§ **Direction**:
Copy word for word the lines below, from the one containing "The height and" through the one containing "[x=78, y=734]", and nothing else. Omit the pictures.

§ **Records for the task**:
########################################

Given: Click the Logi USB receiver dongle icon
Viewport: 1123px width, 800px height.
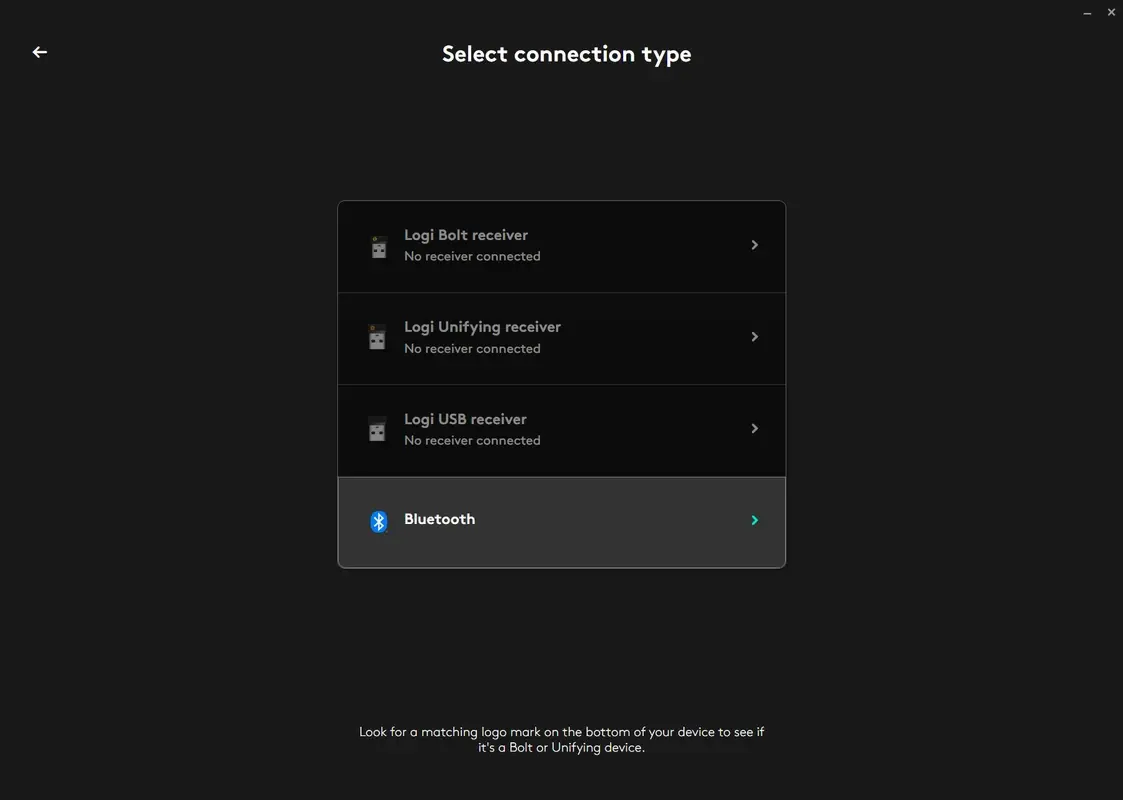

########################################

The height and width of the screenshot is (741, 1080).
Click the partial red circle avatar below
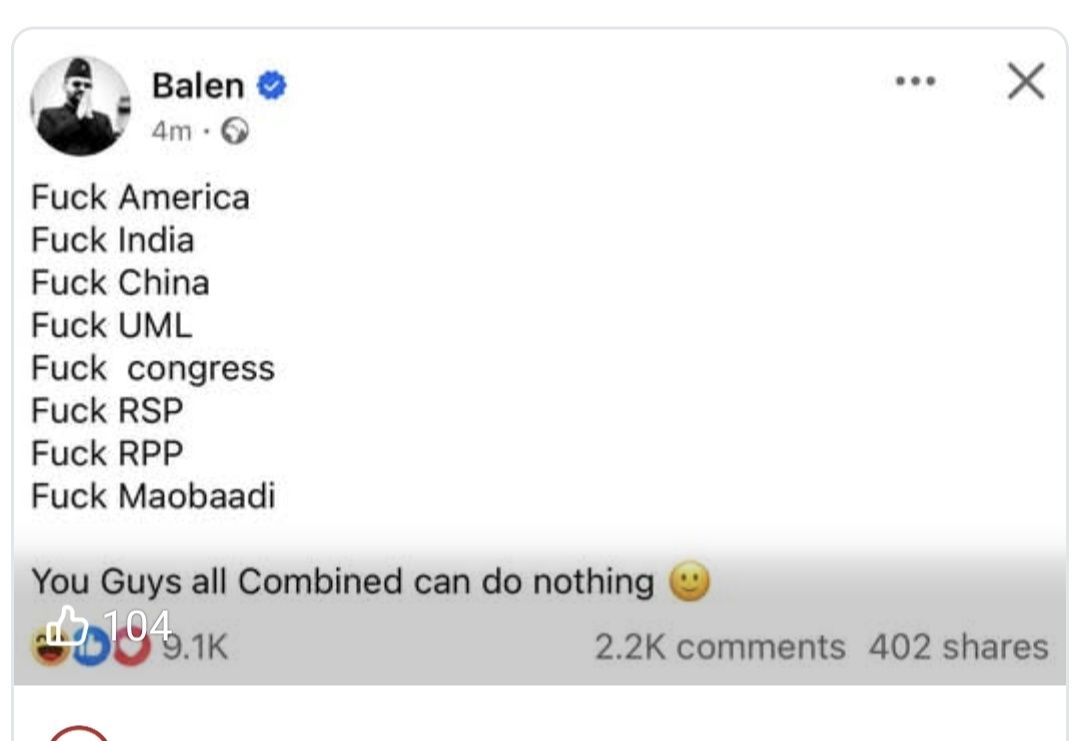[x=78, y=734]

########################################

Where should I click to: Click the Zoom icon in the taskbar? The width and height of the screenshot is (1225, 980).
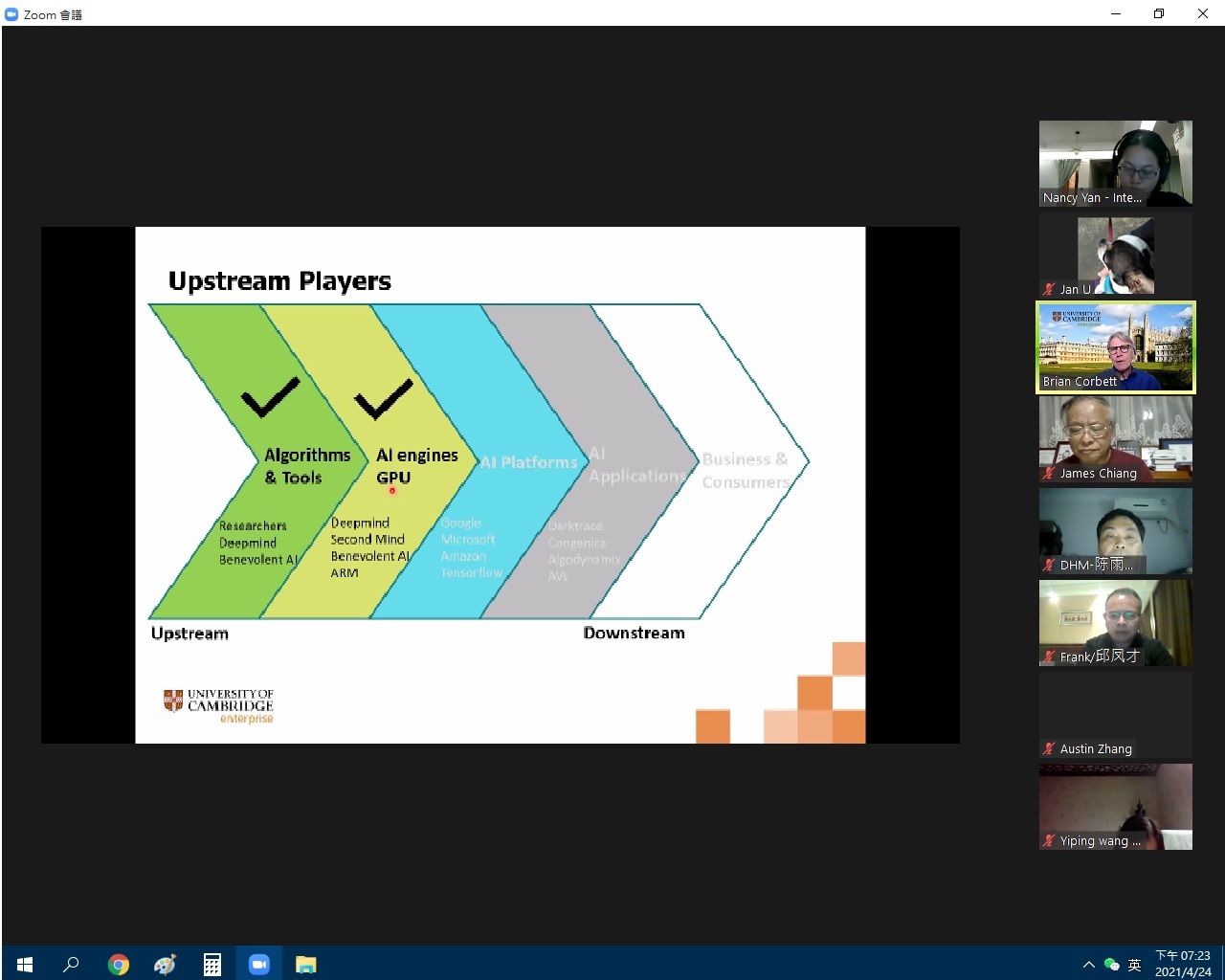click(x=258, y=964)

########################################

§ **Answer for this exercise**:
The height and width of the screenshot is (741, 1080).
Click the partial red circle avatar below
[x=78, y=734]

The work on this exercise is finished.